Als Gott Sodom und Gomorrha dem Erdboden gleichmachen wollte, um die Einwohner für ihre Sünden zu bestrafen, sagte Abraham zu ihm: «Willst du auch den Gerechten mit den Ruchlosen töten? Vielleicht gibt es fünfzig Gerechte in der Stadt. Willst du auch sie wegraffen und nicht doch dem Ort vergeben wegen der fünfzig Gerechten dort? Das kann man doch nicht tun, die Gerechten zusammen mit den Ruchlosen umbringen […] Sollte sich der Richter über die ganze Erde nicht an das Recht halten?» – Da sprach der Herr: «Wenn ich in Sodom in der Stadt fünfzig Gerechte finde, werde ich ihretwegen dem ganzen Ort vergeben.»

Gerechte darf man nicht töten, um Ruchlose zu bestrafen! An diesem alttestamentarischen Gebot ändert auch die Fortsetzung der biblischen Erzählung nichts. Sodom und Gomorrha wurden letztlich doch zerstört, nachdem der Gerechte Lot mit seiner Familie die Stadt verlassen hatte. In diesem Versuch Abrahams, selbst gegenüber der Macht Gottes menschlich zu bleiben, liege das eigentliche Erbe des ethischen Monotheismus, schreibt der New Yorker Philosoph Omri Boehm. Es gehe Abraham nicht nur darum, die Existenz eines einzigen wahren Gottes zu behaupten, sondern darum, die Instanz der Gerechtigkeit universell zu setzen. Ergänzt man diesen Ansatz um die zentrale Botschaft des Christentums, nach der alle Menschen Gotteskinder und damit gleich sind, dann hat man den Weg der Auflösung des Nahostkonflikts in einem einzigen Satz: Die Würde aller Menschen ist unantastbar.
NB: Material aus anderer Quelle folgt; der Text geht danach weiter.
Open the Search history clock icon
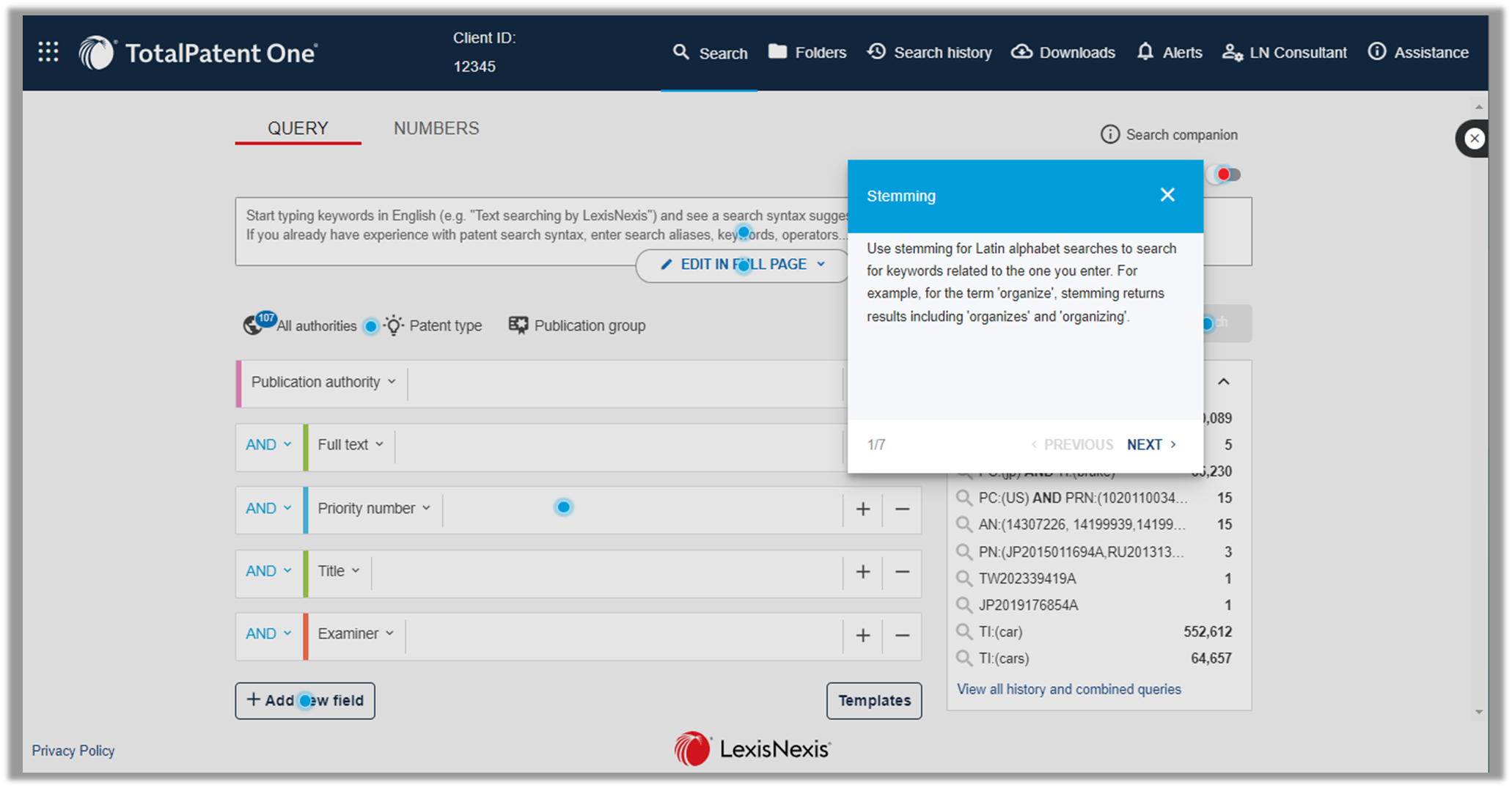The image size is (1512, 788). tap(877, 51)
Dass die israelische Regierung das Alte Testament kennt, darf unterstellt werden, aber sie handelt nicht danach. Der ehemalige israelische Botschafter Schimon Stein urteilte, die Regierung Netanjahu sei halbfaschistisch. Finanzminister Bezalel Smotrich nennt sich selbst einen faschistischen Homophoben. Verteidigungsminister Joaw Galant triumphierte: «Kein Strom, kein Essen, kein Sprit, alles ist abgeriegelt. Wir kämpfen gegen menschliche Tiere und handeln dementsprechend.» Das ist in der Tat die Sprache des Faschismus. Immer mehr Israeli und Freunde Israels fordern jetzt, man müsse das Land vor sich selbst schützen und dem Morden ein Ende bereiten, um dem täglich stärker werdenden Antisemitismus entgegenzutreten. Und vereinzelt taucht in den Medien auch die bittere Wahrheit auf: Die Hamas wurde lange Jahre von der israelischen Regierung unterstützt, an erster Stelle von Benjamin Netanjahu, um einen palästinensischen Staat zu verhindern. Wie die USA al-Qaida, so förderte Israel die Hamas und wurde jetzt mit den schrecklichen Folgen der eigenen Politik konfrontiert. Die Mehrheit der Israeli fordert längst die Ablösung der Regierung Netanjahu, deren Vorgehen im Gazastreifen unendlichen Hass sät und immer neue Kämpfer für die Hamas und den militanten Islamismus hervorbringt. «Die Hamas lässt sich nicht auslöschen. Sie ist eine Ideologie, die bestehen bleibt, solange sie einen Nährboden hat», sagt die jüdische Bestsellerautorin Deborah Feldman.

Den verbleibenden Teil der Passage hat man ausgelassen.